MSRT éliminera Crowti

Le lancement de la version de juillet de MSRT (Malicious Software Removal Tool), l’utilitaire gratuit de Microsoft de suppression des malwares les plus répandus, non seulement élimine une vulnérabilité désagréable en son sein, mais enrichit également sa base de deux noms : Win32/Crowti et Win32/Reveton.

Crowti, ou Cryptowall, est à l’heure actuelle un des ransomwares les plus puissants et les plus efficaces. Comme tous les malwares de cette catégorie, il chiffre les fichiers de la victime, puis exige le paiement d’un rançon. Reveton, un autre ransomware plus primitif mais néanmoins présent, mise sur l’ingénierie sociale et bloque uniquement l’accès au système. Il affiche en mode plein écran un avis sur la consultation de contenu interdit (en général, du contenu pornographique), envoyé par les autorités judiciaires, et signale qu’il suffit de payer une « amende » pour débloquer le système. Ce type de ransomwares, qui a reçu le surnom de « virus policier », était très populaires il y 18 mois, mais il a été peu à peu détrôné par les ransomwares qui chiffrent le contenu, même si la pratique démontre qu’ils sont toujours bien présents.

Crowti, par contre, progresse. Il est amélioré en permanence, comme bon nombre d’autres malwares de ce genre. A l’heure actuelle, les individus malintentionnés diffusent activement sa version la plus récente (Cryptowall 3.0) et utilisent pour ce faire les méthodes les plus diverses : via le courrier indésirable, via des kits d’exploitation ou avec d’autres malwares (par exemple, avec Fareit).

Au cours de la période mai-juin, Microsoft a identifié des campagnes de spam avec des pièces jointes Crowti qui imitaient, en général, des lettres de demandeurs d’emploi. La pièce jointe malveillante, un prétendu CV, était envoyée au format .zip et contenait un fichier exécutable dissimulé sous les traits d’un document PDF.
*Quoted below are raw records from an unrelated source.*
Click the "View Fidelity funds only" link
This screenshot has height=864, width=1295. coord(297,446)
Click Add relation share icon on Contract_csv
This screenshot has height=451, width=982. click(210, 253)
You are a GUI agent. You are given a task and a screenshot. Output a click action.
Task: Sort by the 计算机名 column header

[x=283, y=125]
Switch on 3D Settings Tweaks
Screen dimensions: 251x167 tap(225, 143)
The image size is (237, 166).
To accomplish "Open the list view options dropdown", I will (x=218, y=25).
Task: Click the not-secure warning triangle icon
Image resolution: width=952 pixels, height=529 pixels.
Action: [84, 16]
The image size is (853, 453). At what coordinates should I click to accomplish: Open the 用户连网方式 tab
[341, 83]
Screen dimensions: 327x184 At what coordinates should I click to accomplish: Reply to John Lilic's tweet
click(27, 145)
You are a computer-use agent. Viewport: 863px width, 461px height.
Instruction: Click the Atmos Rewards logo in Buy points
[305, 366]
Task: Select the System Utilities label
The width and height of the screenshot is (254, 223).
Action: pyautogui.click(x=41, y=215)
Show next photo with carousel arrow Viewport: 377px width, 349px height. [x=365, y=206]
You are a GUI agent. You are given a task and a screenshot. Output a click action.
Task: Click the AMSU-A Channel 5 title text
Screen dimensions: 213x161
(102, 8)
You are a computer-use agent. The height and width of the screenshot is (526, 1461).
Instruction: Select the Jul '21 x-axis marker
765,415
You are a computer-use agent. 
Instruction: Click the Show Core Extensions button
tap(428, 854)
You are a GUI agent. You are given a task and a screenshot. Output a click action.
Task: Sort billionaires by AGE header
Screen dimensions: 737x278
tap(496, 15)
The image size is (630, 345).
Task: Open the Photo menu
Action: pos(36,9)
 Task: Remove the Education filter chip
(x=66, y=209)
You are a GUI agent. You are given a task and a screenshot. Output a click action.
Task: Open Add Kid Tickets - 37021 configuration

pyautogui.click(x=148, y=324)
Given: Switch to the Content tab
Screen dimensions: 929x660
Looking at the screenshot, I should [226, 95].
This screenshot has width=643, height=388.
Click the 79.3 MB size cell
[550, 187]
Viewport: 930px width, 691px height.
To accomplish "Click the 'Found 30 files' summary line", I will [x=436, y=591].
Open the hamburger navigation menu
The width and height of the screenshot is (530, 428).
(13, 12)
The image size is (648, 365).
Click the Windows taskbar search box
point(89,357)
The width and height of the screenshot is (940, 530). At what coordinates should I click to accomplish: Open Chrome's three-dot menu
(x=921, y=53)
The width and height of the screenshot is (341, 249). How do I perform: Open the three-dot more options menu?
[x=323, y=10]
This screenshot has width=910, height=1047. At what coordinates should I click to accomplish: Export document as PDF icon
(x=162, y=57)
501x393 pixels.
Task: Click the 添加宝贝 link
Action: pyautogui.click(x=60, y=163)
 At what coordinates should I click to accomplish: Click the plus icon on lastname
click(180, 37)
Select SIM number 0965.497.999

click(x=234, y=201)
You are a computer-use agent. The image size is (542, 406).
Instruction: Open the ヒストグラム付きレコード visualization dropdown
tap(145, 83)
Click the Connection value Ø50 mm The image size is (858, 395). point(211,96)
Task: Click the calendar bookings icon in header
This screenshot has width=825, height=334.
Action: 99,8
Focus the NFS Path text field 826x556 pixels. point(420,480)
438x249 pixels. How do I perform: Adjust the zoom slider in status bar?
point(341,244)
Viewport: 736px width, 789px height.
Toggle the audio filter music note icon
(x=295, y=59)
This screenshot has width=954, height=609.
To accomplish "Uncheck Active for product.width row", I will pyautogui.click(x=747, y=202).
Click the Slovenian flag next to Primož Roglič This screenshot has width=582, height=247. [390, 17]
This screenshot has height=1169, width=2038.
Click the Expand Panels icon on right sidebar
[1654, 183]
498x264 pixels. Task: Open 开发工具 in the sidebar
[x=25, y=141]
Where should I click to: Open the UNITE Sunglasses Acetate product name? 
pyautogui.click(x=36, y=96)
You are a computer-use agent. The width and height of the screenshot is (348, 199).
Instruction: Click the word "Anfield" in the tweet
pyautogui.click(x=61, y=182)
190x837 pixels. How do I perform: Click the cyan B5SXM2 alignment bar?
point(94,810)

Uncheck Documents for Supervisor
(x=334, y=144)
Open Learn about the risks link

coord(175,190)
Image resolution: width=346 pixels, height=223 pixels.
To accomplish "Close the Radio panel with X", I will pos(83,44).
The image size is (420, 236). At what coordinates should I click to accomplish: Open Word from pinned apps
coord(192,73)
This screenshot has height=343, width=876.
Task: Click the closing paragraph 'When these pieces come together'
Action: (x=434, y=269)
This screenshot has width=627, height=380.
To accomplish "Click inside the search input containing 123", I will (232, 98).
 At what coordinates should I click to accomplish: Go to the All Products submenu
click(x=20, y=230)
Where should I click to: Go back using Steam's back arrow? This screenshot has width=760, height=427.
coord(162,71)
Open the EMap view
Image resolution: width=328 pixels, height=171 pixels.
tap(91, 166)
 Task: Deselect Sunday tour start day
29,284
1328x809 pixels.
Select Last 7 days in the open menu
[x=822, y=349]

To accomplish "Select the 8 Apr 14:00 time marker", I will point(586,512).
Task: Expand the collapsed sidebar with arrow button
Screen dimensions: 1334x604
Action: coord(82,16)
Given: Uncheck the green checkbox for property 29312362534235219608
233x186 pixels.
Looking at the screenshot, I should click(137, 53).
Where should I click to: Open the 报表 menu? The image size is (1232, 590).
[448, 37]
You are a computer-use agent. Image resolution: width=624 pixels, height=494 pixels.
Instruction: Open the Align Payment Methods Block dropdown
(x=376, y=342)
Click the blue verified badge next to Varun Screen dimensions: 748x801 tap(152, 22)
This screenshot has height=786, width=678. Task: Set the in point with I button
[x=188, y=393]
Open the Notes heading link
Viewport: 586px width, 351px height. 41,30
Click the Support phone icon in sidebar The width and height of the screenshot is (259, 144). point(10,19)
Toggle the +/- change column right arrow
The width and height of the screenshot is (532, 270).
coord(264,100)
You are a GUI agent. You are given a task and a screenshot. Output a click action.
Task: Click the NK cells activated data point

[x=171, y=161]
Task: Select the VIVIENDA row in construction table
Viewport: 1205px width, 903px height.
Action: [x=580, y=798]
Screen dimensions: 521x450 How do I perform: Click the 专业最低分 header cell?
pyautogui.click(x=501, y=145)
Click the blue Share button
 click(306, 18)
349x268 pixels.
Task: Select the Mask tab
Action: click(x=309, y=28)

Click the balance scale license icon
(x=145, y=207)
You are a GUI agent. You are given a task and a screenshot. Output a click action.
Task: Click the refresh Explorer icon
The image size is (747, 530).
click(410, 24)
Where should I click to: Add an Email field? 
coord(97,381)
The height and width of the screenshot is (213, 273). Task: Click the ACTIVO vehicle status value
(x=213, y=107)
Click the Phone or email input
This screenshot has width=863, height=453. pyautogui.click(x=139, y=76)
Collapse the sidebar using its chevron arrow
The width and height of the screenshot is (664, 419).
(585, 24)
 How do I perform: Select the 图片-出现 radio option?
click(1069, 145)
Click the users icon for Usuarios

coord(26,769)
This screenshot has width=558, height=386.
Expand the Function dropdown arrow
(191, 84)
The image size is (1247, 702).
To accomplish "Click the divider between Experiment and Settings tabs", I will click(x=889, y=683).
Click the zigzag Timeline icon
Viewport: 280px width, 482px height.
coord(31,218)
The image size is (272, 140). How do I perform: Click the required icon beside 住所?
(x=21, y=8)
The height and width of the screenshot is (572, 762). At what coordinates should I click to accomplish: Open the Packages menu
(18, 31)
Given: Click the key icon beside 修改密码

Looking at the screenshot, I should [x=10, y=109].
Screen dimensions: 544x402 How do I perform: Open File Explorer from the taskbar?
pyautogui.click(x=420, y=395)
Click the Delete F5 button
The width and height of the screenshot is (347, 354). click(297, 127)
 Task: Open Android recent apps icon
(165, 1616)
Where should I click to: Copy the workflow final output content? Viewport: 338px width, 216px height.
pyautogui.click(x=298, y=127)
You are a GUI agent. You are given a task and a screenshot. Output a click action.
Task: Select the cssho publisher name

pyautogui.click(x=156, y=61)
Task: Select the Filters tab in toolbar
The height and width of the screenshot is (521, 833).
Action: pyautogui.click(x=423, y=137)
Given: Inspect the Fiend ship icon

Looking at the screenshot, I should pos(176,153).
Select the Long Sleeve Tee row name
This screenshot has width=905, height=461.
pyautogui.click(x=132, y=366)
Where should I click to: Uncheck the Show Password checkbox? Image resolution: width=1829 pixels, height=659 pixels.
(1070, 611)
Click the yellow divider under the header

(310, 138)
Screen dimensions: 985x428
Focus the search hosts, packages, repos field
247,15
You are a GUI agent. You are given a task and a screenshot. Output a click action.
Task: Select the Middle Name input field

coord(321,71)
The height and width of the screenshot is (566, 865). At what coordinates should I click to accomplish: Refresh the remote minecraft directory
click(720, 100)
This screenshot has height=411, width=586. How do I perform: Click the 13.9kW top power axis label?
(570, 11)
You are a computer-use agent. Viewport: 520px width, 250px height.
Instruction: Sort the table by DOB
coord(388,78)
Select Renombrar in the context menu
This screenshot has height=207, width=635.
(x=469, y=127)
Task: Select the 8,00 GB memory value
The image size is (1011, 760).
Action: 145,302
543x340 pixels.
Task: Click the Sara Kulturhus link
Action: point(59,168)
D’après les statistiques fournies sur le blog de la société, la population moyenne de Crowti au cours des deux derniers mois est passée de 4 000 à 6 500 machines infectées. A titre de comparaison, à l’automne dernier, la valeur maximale avait été de 4 000, avec une moyenne inférieure à 1 500. Le pic de ces infections avait été observé au début du mois de juin. Les solutions de protection de Microsoft avaient alors détecté près de 11 000 infections uniques:

Dynamique des infections de Crowti, mai-juin 2015 (source: Microsoft)

La part des Etats-Unis, leader du classement des infections, a sensiblement diminué et est passée de 71 à 44 %. D’après le nouveau classement, Crowti a décidé d’abandonner l’océan Pacifique et s’est lancé à l’assaut du Brésil (12 %). Il maintient également les attaques contre les Canadiens (8 %, contre 6 % l’année dernière) et les Européens (Grande-Bretagne, 12 % contre 2).

Selon Microsoft, la version mise à jour de MSRT éliminera les fichiers exécutables du ransomware ainsi que les clés de registre qu’il crée. L’outil sera également capable de rétablir les paramètres du système par défaut. Les experts recommandent une nouvelle fois aux utilisateurs de ne pas céder aux exigences des escrocs car le versement de la rançon ne garantit pas toujours la récupération des fichiers importants. Microsoft a également indiqué que les utilisateurs de Windows 8.1 et RT 8.1 ont la possible de récupérer les fichiers perdu grâce à la sauvegarde via File History.